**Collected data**

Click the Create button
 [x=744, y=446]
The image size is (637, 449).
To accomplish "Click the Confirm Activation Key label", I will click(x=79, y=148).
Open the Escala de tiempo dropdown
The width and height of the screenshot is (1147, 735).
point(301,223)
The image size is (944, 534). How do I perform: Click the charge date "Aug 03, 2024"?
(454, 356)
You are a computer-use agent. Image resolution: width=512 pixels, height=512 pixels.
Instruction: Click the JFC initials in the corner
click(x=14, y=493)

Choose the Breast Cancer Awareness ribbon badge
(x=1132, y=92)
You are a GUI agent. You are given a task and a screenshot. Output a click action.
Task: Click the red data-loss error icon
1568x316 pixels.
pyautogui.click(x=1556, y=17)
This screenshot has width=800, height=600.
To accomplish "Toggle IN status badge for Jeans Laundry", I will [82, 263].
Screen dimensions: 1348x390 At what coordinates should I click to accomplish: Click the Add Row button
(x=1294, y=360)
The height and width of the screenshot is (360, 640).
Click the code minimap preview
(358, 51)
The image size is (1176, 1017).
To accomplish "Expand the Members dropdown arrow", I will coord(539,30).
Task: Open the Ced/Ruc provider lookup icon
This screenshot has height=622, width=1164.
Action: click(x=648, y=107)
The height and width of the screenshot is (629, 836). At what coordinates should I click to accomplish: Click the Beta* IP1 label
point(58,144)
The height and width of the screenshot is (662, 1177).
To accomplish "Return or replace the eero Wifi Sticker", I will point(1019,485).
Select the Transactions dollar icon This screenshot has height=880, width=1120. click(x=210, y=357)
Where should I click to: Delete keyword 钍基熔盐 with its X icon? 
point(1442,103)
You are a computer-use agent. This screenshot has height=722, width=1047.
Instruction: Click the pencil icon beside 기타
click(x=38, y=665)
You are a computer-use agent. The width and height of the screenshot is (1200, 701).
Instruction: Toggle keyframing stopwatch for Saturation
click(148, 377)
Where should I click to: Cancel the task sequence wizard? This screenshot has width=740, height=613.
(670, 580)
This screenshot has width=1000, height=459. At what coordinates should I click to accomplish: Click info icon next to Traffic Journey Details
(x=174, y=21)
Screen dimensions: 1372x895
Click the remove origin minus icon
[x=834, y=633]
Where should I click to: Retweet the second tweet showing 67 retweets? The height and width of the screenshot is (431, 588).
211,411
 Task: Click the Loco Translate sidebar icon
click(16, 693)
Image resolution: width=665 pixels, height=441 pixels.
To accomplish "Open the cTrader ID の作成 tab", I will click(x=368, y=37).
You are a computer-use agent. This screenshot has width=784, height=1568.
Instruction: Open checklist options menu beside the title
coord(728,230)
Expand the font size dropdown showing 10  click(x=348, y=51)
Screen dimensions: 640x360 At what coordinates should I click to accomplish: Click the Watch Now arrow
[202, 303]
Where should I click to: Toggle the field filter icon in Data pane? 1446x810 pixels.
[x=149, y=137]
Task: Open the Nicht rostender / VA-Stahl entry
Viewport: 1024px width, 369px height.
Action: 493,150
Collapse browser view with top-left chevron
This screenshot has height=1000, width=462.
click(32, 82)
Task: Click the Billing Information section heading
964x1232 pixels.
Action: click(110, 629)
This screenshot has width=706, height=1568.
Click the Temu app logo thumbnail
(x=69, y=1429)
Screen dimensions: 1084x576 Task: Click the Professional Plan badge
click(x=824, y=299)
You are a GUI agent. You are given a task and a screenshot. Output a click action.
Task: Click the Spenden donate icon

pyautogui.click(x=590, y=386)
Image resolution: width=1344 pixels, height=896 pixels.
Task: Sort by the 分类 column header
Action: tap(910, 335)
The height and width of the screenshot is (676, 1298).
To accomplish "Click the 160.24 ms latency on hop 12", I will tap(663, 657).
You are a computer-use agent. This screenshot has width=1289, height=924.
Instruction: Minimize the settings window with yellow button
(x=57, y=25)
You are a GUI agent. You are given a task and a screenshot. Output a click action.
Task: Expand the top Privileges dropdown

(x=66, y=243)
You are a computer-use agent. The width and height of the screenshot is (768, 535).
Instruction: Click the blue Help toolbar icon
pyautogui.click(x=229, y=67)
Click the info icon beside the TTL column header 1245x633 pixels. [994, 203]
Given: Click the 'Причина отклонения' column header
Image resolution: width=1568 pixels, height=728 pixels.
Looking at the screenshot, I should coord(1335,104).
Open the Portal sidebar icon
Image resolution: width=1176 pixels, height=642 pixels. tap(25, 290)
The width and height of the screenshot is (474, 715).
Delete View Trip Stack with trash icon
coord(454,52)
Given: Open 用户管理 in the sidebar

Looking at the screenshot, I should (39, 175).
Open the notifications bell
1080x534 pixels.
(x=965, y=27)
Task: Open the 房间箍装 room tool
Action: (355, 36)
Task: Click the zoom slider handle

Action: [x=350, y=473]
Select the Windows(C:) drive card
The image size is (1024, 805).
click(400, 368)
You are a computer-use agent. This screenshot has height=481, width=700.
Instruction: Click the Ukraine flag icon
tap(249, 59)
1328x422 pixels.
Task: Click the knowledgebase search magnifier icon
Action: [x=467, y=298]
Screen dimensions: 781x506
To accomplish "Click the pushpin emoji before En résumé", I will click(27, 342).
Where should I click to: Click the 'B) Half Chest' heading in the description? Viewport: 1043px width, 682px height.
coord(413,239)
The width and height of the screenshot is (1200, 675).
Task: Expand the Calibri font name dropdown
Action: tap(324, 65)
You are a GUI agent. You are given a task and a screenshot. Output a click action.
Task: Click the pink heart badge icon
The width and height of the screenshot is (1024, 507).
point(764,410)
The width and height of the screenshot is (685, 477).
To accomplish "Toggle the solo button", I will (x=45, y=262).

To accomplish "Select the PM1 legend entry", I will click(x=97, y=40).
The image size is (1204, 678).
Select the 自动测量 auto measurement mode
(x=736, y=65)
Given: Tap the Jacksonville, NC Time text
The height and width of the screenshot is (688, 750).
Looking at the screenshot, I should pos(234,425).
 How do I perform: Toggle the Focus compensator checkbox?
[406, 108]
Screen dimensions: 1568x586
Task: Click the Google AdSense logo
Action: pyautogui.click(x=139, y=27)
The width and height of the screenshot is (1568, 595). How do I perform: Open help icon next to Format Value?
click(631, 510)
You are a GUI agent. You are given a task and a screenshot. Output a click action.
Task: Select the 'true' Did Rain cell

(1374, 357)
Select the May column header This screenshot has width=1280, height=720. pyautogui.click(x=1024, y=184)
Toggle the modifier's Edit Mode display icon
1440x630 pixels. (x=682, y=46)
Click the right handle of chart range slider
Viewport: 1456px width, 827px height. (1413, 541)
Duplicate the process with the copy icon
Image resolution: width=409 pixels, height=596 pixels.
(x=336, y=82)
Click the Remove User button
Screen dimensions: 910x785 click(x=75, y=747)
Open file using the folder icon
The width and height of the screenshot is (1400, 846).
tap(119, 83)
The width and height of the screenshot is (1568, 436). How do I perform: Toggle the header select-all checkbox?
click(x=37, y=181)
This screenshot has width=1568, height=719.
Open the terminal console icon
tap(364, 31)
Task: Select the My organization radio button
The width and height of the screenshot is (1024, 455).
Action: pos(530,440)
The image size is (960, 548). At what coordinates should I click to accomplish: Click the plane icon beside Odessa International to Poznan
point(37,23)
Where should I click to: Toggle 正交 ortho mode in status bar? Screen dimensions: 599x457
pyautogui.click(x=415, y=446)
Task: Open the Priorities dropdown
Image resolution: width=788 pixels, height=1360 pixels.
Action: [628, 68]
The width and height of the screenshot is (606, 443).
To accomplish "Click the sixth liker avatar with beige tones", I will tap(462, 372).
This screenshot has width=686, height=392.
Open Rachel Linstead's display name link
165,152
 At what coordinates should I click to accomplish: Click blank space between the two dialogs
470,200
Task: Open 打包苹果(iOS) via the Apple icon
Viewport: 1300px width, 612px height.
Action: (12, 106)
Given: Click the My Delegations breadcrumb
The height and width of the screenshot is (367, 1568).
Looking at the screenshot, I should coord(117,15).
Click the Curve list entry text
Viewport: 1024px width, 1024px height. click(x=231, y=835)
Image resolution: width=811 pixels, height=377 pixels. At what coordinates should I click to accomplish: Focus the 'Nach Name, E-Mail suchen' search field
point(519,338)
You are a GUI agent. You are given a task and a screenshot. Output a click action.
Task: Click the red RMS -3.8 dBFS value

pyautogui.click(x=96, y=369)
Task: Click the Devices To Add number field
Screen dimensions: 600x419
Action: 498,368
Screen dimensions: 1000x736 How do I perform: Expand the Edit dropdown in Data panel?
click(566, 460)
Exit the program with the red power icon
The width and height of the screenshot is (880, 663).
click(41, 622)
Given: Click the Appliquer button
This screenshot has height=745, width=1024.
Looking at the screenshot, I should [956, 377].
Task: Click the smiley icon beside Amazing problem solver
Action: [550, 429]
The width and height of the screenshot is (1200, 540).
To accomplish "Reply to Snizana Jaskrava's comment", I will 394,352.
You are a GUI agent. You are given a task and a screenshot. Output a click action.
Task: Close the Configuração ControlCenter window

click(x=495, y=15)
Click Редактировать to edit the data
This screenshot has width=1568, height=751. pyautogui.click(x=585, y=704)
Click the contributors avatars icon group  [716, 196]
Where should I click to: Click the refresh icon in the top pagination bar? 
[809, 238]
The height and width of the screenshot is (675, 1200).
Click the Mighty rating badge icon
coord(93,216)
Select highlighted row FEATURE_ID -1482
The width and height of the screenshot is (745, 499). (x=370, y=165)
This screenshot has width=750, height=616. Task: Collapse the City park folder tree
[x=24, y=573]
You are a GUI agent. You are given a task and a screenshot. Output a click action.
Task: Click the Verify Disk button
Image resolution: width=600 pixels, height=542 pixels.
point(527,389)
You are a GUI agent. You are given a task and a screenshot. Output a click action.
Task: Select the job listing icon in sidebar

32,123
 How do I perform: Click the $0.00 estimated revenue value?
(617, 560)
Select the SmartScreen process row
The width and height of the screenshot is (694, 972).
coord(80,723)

**Problem**
If a line above contains the word "process", list it.

**Response below**
Duplicate the process with the copy icon
Select the SmartScreen process row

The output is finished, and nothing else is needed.